**Task to complete:**
Below is a listing. Return the lines from the one that contains "Click sort arrows beside note_step header" to the one that contains "You are a computer-use agent. The image size is (1024, 739).", both ends included, verbatim and with no pictures.
======== The records ========
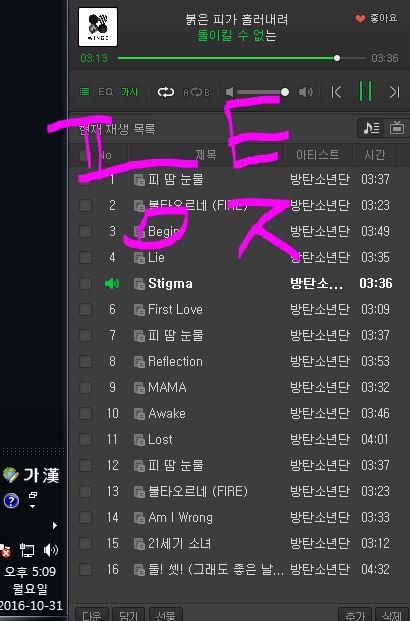Click the A-B section repeat icon

(x=196, y=92)
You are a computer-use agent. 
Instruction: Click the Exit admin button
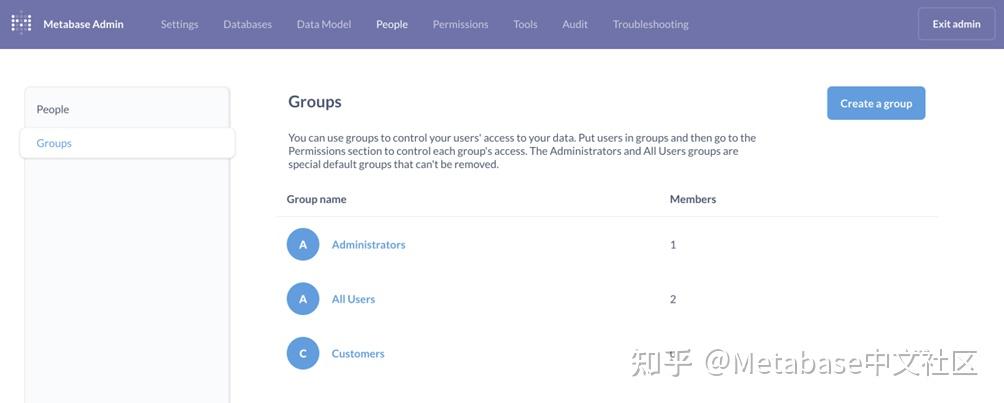tap(956, 24)
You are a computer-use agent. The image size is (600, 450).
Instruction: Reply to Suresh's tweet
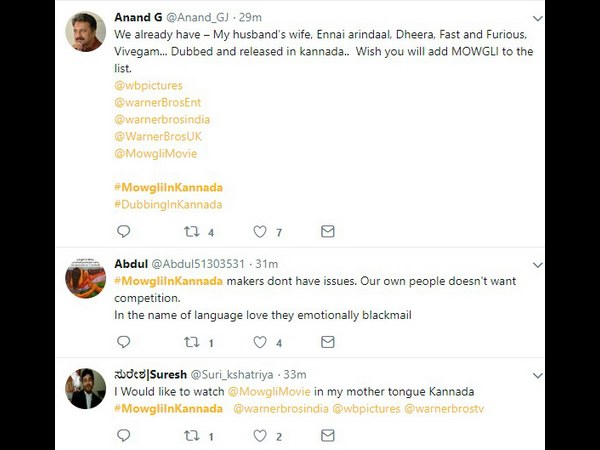point(124,436)
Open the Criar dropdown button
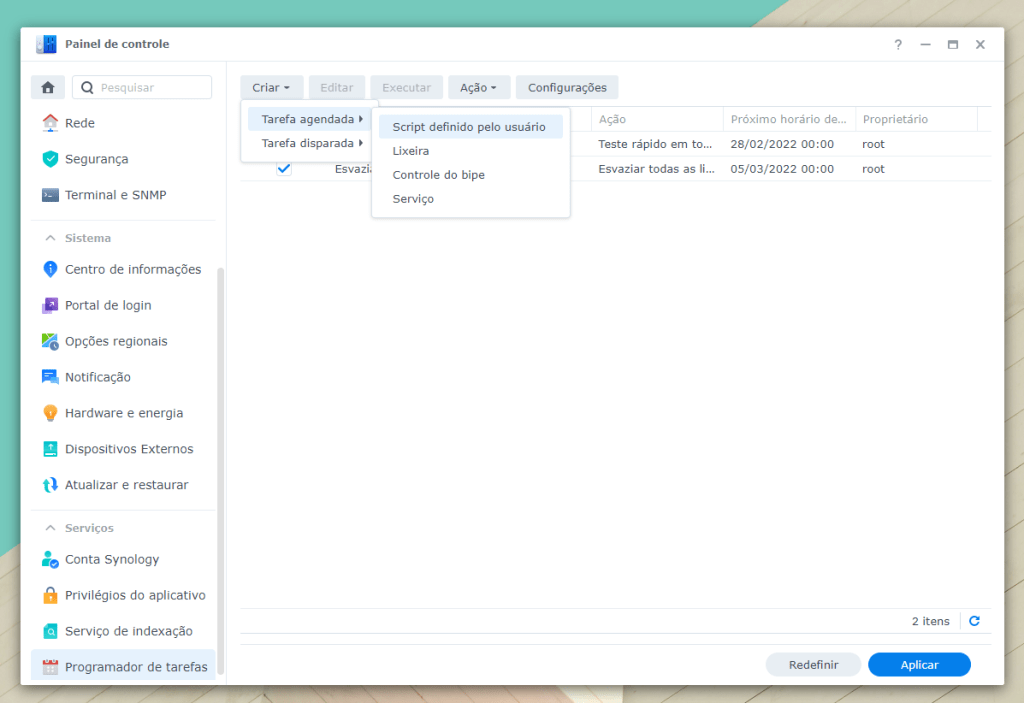 (271, 88)
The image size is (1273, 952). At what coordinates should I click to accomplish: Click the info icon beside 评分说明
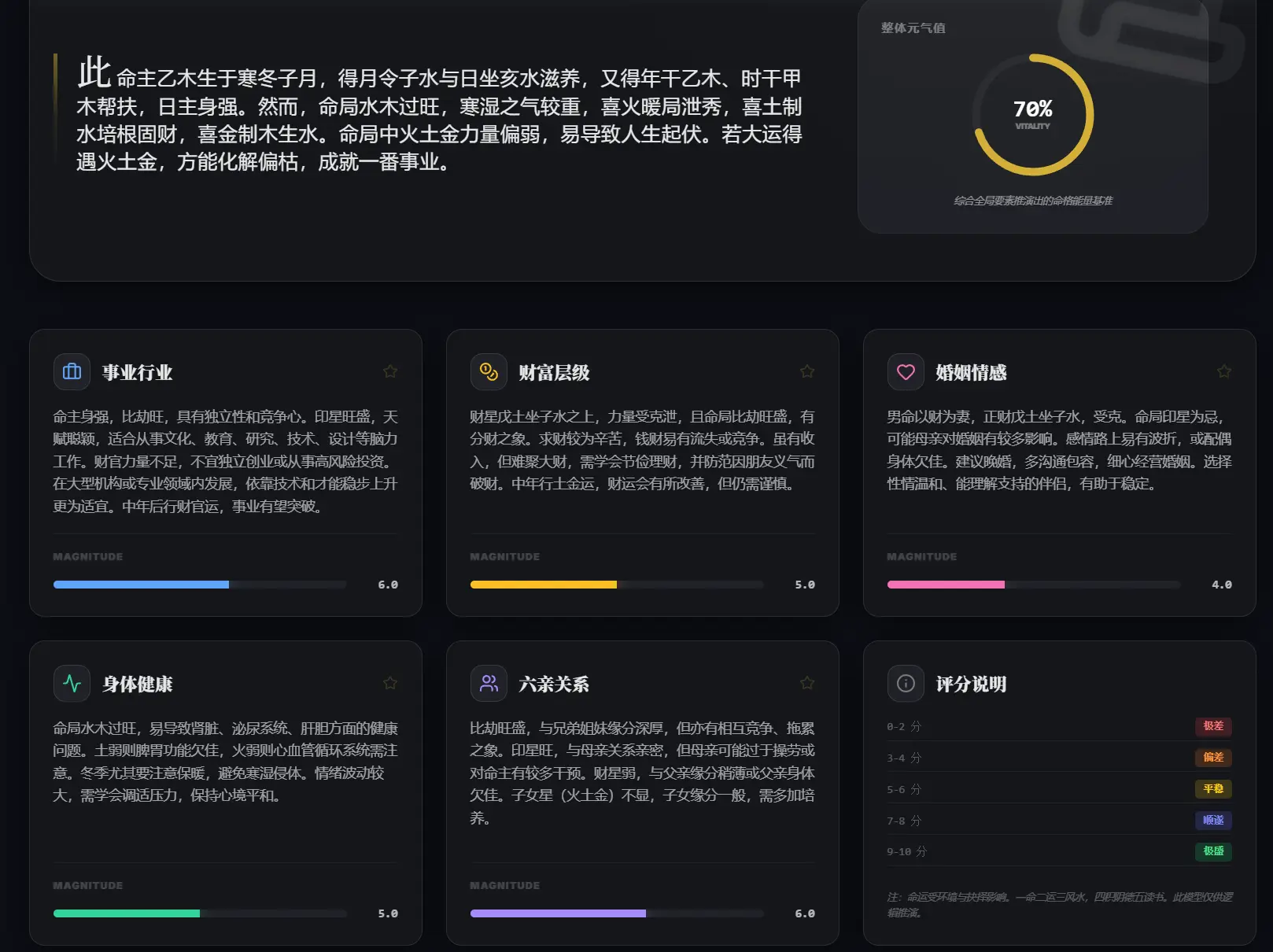click(906, 683)
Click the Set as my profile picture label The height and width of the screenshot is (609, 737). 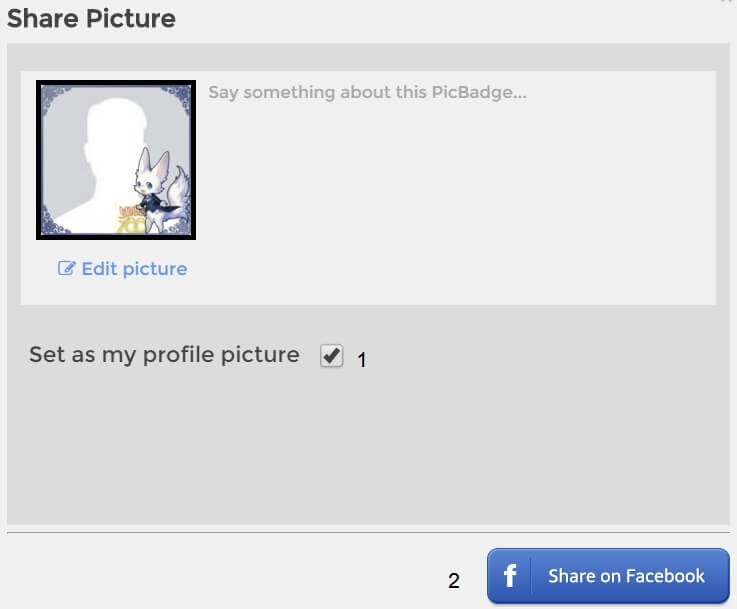pyautogui.click(x=164, y=355)
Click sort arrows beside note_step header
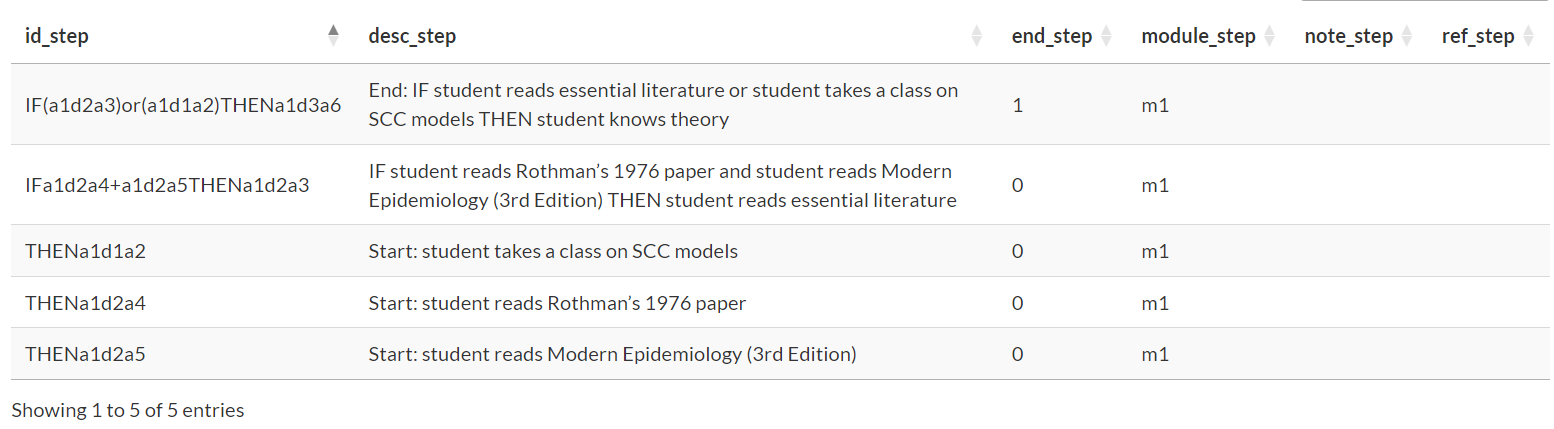Viewport: 1554px width, 429px height. pyautogui.click(x=1406, y=37)
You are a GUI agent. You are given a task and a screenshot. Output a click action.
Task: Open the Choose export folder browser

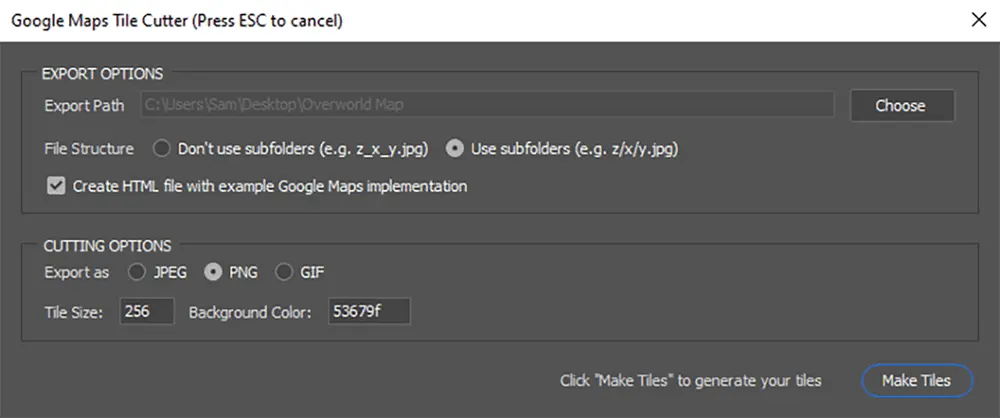coord(902,105)
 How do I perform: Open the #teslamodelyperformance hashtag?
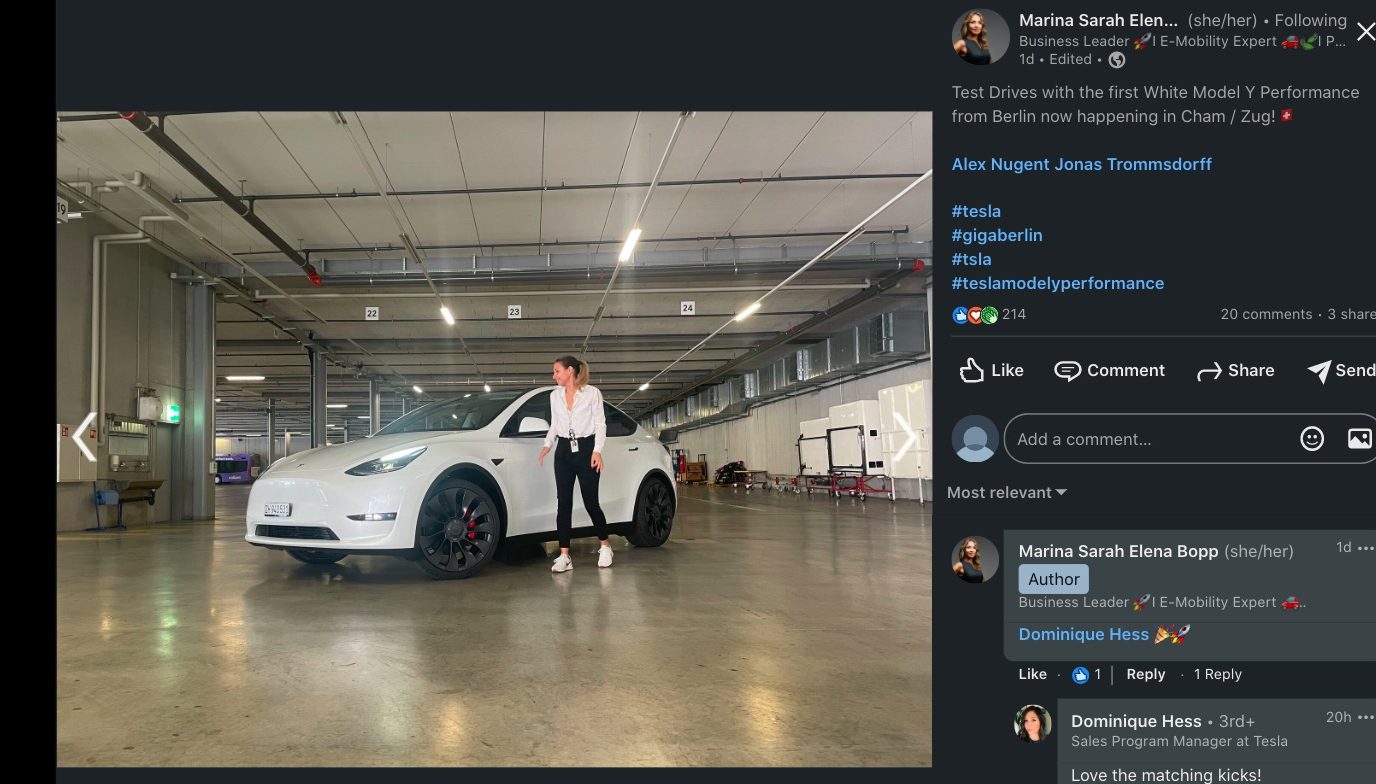click(1058, 283)
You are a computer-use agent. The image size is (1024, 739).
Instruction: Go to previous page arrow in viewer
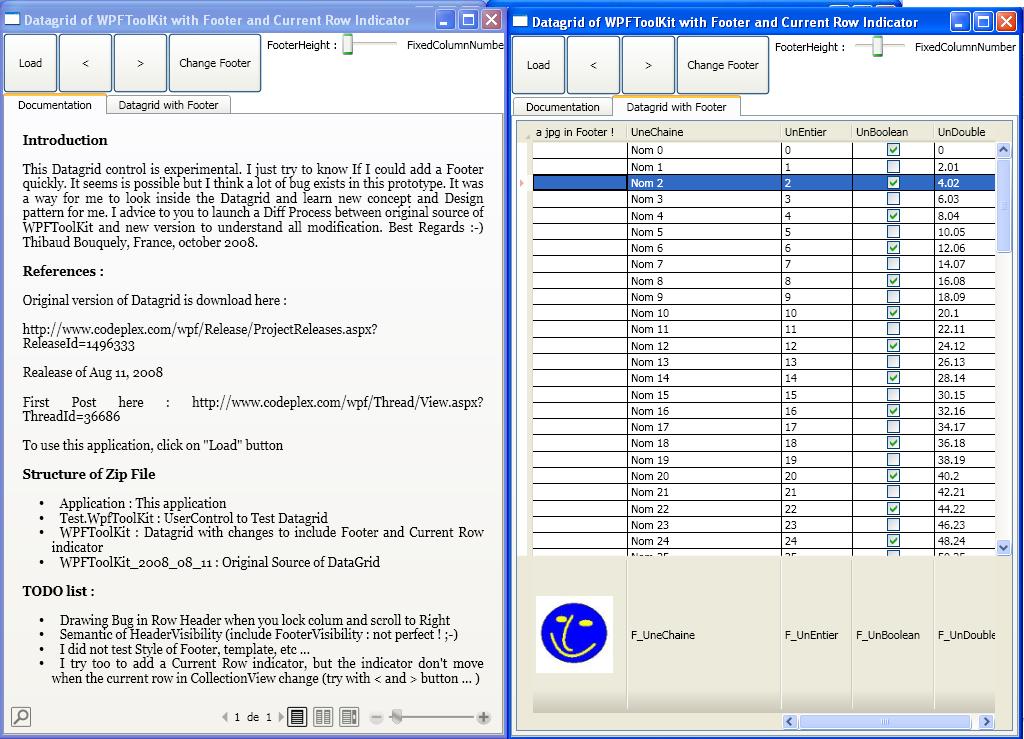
========
**Solved problem:**
Click sort arrows beside note_step header
Viewport: 1554px width, 429px height. pyautogui.click(x=1406, y=37)
You are a GUI agent. You are given a task and a screenshot. Output a click action.
Task: Open the Choose export folder browser

coord(902,105)
 How do I perform: Open the #teslamodelyperformance hashtag?
click(1058, 283)
You are a computer-use agent. The image size is (1024, 739).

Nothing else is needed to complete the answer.